5. Bali Pratipada and Govardhan Puja (1 Kartika or 1 Shukla Paksha Kartika) : In North India, this day is
celebrated as Govardhan Puja, also called Annakut, and is celebrated as the day Krishna an
incaranation of god Vishnu defeated Indra and by the lifting of Govardhana hill to save his kinsmen
and cattle from rain and floods. For Annakut, large quantities of food are decorated symbolizing the
Govardhan hill lifted by Krishna. In Maharashtra, Tamil Nadu and Karnataka, it is celebrated as Bali-
Pratipada or Bali Padyami. The day commemorates the victory of Vishnu in his dwarf form Vamana
over the demon-king Bali, who was pushed to the nether-world, and the return of Bali to earth from the
nether-world. In Maharashtra, it is called as Padava or Nava Diwas (new day). Men present gifts to their
wives on this day. It is celebrated as the first day of the Vikram Samvat calender, in Gujarat.
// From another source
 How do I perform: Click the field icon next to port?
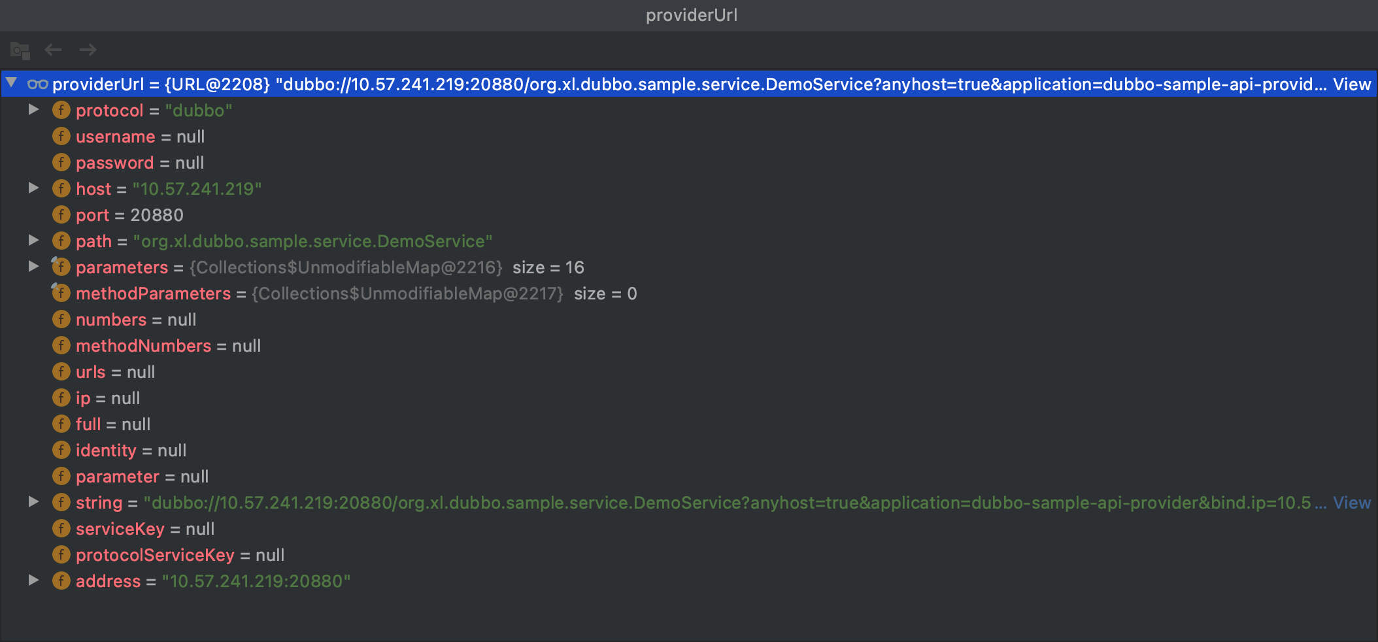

6. Bhaiduj (also Bhayyaduj, Bhaubeej or Bhayitika) (2 Kartika or 2 Shukla Paksha Kartika): on this day,
brothers and sisters meet to express love and affection for each other (Gujarati: Bhai Bij, Bengali: Bhai
Phota). It is based on a story when Yama, lord of Death, visited his sister Yami. Yami welcomed yama
with an Aarti and they had a feast together. Yama gave a gift to Yami while leaving as a token of his
appreciation. So, the day is also called 'YAM DWITIYA'.
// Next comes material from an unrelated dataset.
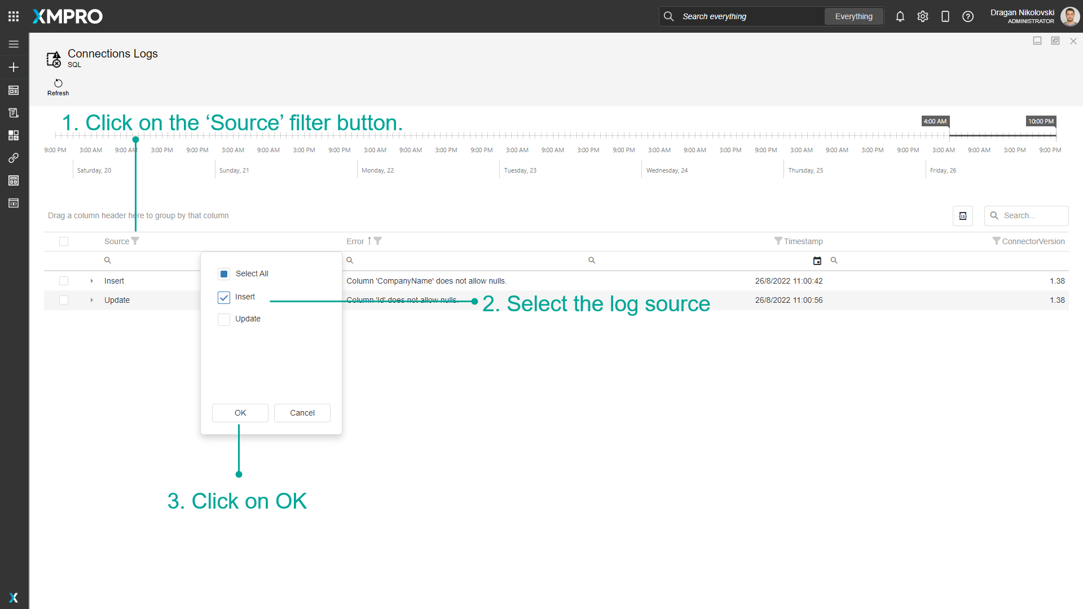Click the Refresh icon under Connections Logs
The image size is (1083, 609).
click(x=58, y=83)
Lakshmi PujaDiwali marks the end of the harvest season in most of India and Nepal. Farmers give thanks for
the bounty of the year gone by, and pray for a good harvest for the year to come. Traditionally this marked the
closing of accounts for businesses dependent on the agrarian cycle, and is the last major celebration before
winter. Lakshmi symbolizes wealth and prosperity, and her blessings are invoked for a good year ahead.
There are two legends that associate the worship of Lakshmi on this day. According to the first legend, on this
day, Lakshmi emerged from Kshira Sagar, the Ocean of Milk, during the great churning of the oceans, Samudra
manthan. The second legend (more popular in western India) relates to the Vamana avatar of Vishnu, the
incarnation he assumed to kill the demon king Bali. On this day, Vishnu came back to his abode the Vaikuntha;
so those who worship Lakshmi receive the benefit of her benevolent mood, and are blessed with mental,
physical and material well-being.
As per spiritual references, on this day "Lakshmi-panchayatan" enters the
Universe. Vishnu, Indra, Kubera, Gajendra and Lakshmi are elements of this "panchayatan" (a group of five).